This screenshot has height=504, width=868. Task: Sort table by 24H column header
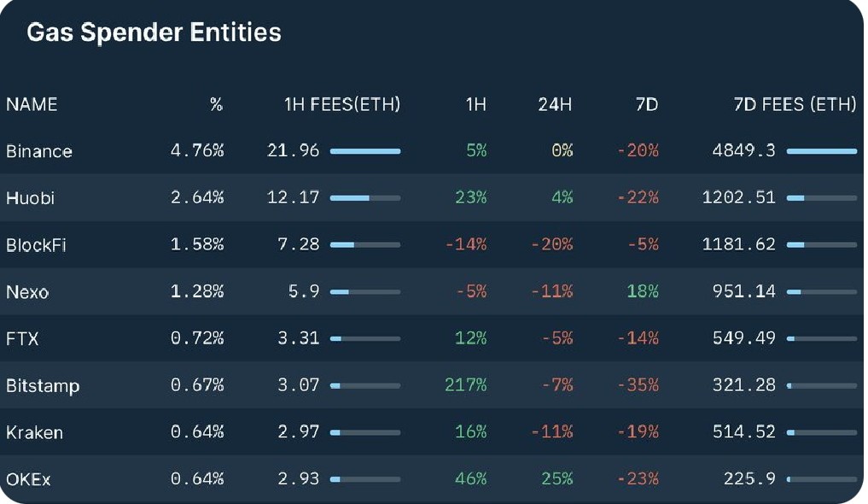[555, 104]
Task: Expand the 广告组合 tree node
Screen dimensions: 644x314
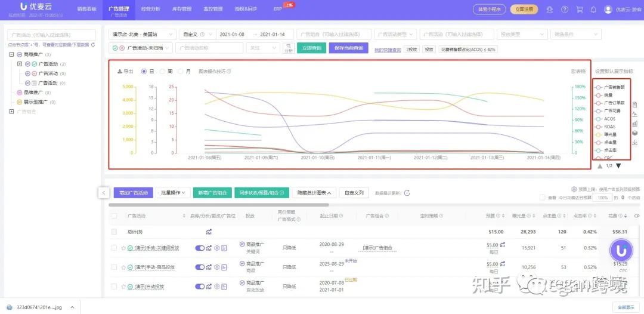Action: point(11,111)
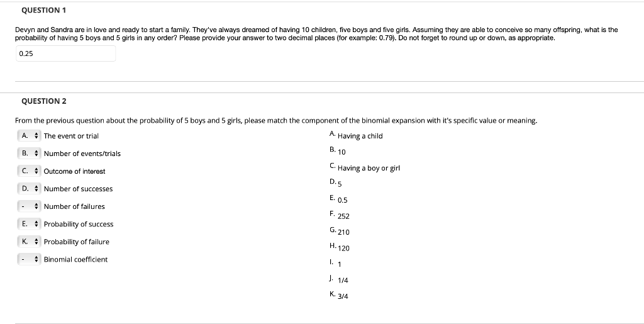Open dropdown for Outcome of interest
644x324 pixels.
click(29, 171)
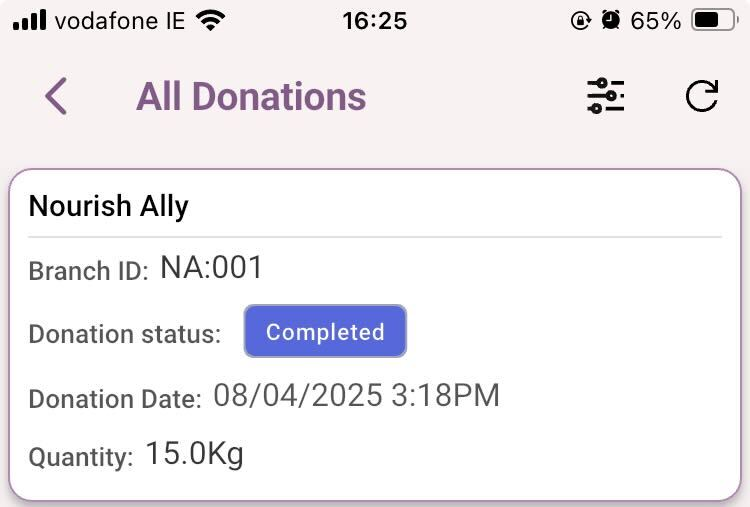This screenshot has width=750, height=507.
Task: Tap the Nourish Ally heading text
Action: (109, 206)
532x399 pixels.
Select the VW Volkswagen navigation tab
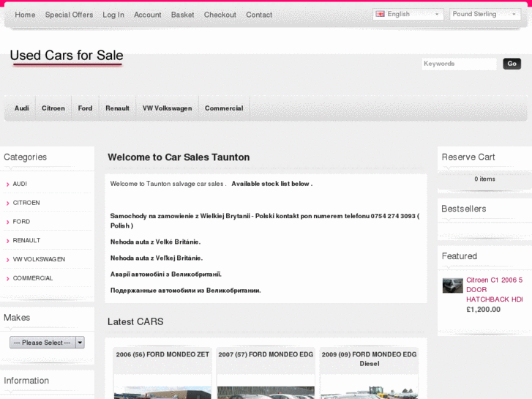click(x=167, y=108)
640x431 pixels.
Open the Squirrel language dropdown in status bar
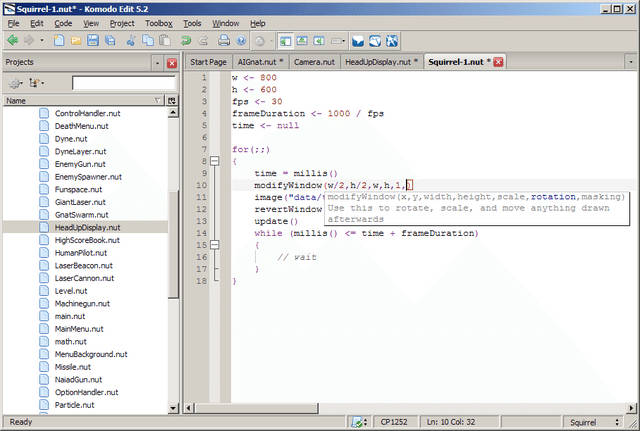590,423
━━━━━━━━━━━━━━━━━━━━
Exercise details: Write all the entries again word for word, minus the pictures.

Exercise output:
This screenshot has height=504, width=868. Task: Sort table by 24H column header
[555, 104]
Task: Expand the 广告组合 tree node
Screen dimensions: 644x314
Action: point(11,111)
Open dropdown for Outcome of interest
644x324 pixels.
click(29, 171)
This screenshot has width=750, height=507.
Task: Tap the Nourish Ally heading text
Action: (109, 206)
532x399 pixels.
Select the VW Volkswagen navigation tab
click(x=167, y=108)
640x431 pixels.
Open the Squirrel language dropdown in status bar
590,423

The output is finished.